3. Standalone MarshallB files and commands to execute the case studies from the paper sections 2, 8.1, and 8.2, located at examples/icfp/. The executable shell script examples/icfp/full/run.sh runs each of the 4 computations (mentioned above), and compares the generated output with the expected output, which is included. Using a 3.1 GHz Core i7 (I7-7920HQ) CPU, this takes under 4 hours in total. There are less expensive versions of each of these computations in the examples/icfp/quick directory, which take under 2 minutes in total.

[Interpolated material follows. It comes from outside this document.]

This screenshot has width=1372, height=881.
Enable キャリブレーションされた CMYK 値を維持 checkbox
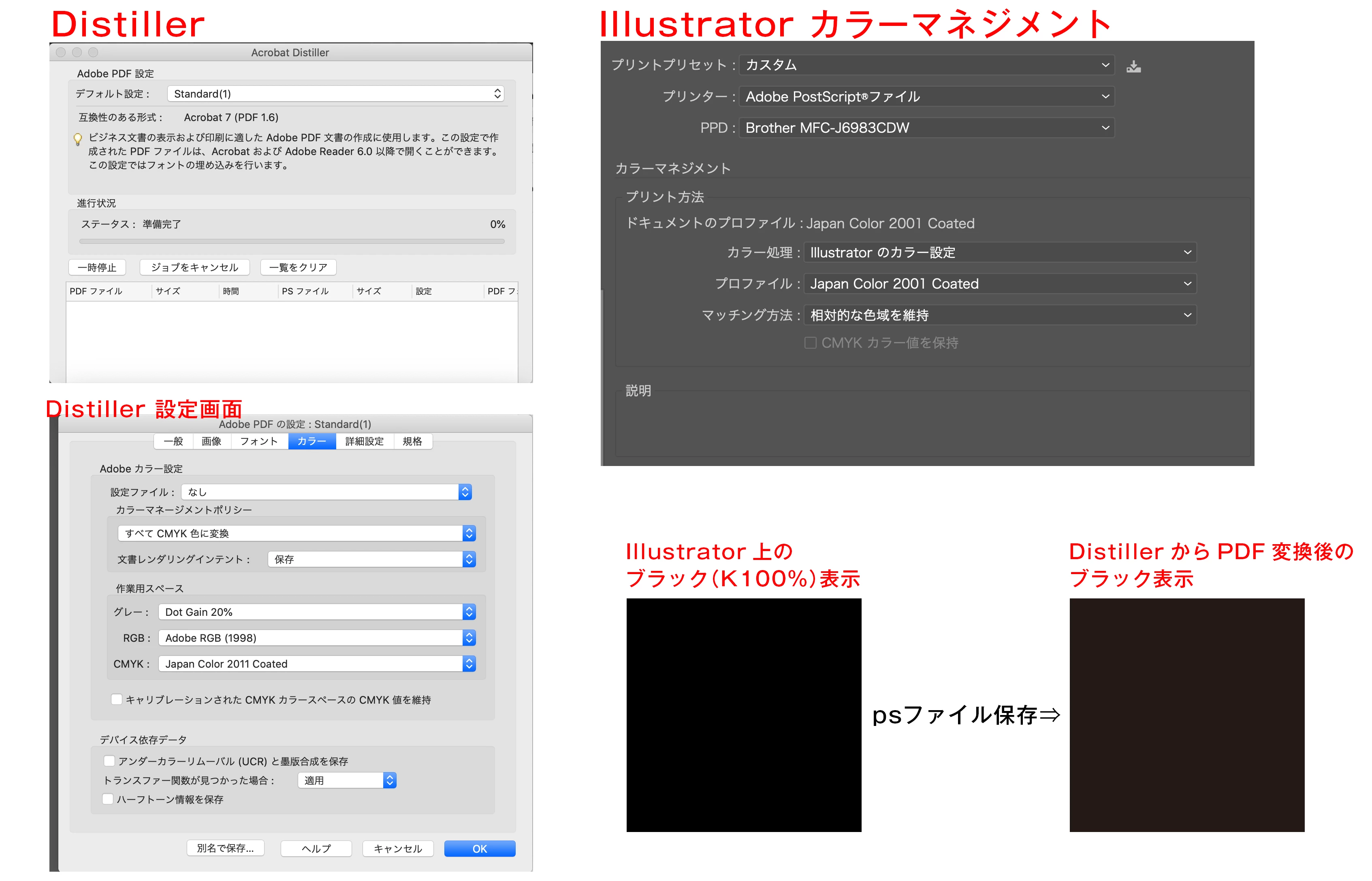click(x=116, y=699)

Source code contents and thorough descriptions

Relative to the base of the source directory:

• src/ contains the OCaml code for the marshall program that implements the interpreter for MarshallB.
• examples/ contains libraries of MarshallB code.
• examples/stoneworks/ contains the Stoneworks library for solid modeling.
  • examples/stoneworks/orep.asd provides a module for open representation (corresponding to Fig. 12)
  • examples/stoneworks/krep.asd provides a module for compact representation (corresponding to Fig. 13)
  • examples/stoneworks/okrep.asd provides a module for open-compact representation (corresponding to Fig. 14)
  • examples/stoneworks/cad.asd loads the entire Stoneworks library.
• examples/icfp/ contains code for various case studies in the paper:
  • examples/icfp/cam_piston.asd defines the cam-piston system in Section 2.
  • examples/icfp/ray_depth.asd defines the ray depth intersection code and ball-table scene from Section 8.1.
  • examples/icfp/mesh.asd defines the mesh verification example of Section 8.2.
• examples/icfp/full/ contains code for running actual computations whose results are described in the paper. On each of the following files, running marshall FILE should produce as command-line output the output FILE.expected_out. For each example, we point out the key part of the expected output, as well as an estimate of running time and maximum resident set size (memory usage). These are:
  • examples/icfp/full/collision_safe.asd: Section 2. Runtime: 0.4 seconds. Max resident set size: 8 MB. Produces as its last line - : prop = True, indicating that collision_safe returns True.
  • examples/icfp/full/ball_table_image.asd: Section 8.1. Runtime: 2 hours and 25 minutes. Max resident set size: 14 MB. Produces the 256x256 bitmap image examples/icfp/full/ball_table.bmp, which should be the same as examples/icfp/full/ball_table.bmp.exepected. Monotone adjustments to the brightness of the image (to make the depth more apparent) would result in the image shown in Fig. 16 of the paper.
  • examples/icfp/full/mesh_lt.asd: Section 8.2. Runtime: 30 minutes. Max resident set size: 155 MB. Produces as its last line - : prop = True, indicating that hausdorff3 cone cone_mesh < 0.1 returns True.
  • examples/icfp/full/mesh_gt.asd: Section 8.2. Runtime: 36 minutes. Max resident set size: 398 MB. Produces as its last line - : prop = True, indicating that hausdorff3 cone cone_mesh > 0.07 returns True.
• examples/icfp/quick contains code for running less expensive version of the computations from examples/icfp/full above. Running all of these computations should take less than 2 minutes in total (and under 20 MB memory).
  • examples/icfp/quick/collision_safe.asd: Same as full.
  • examples/icfp/quick/ball_table_image.asd: Runtime: 35 seconds. Max resident set size: 15 MB. Produces as 16x16 image, rather than a 256x256 image.
  • examples/icfp/quick/mesh_lt.asd: Runtime: 48 seconds. Max resident set size: 14 MB. Computes an upper bound of 0.4, rather than 0.1.
  • examples/icfp/quick/mesh_gt.asd: Runtime: 25 seconds. Max resident set size: 14 MB. Computes an lower bound of 0.02, rather than 0.07.

Notes

System requirements

All computations for the full case studies should run with under 400 MB of memory.

Viewing and editing .asd files

In the base source code directory, the marshall-mode.el Emacs Lisp file defines an Emacs major mode for editing MarshallB code files ending in .asd, and providing the syntax highlighting and prettification that is present in the paper.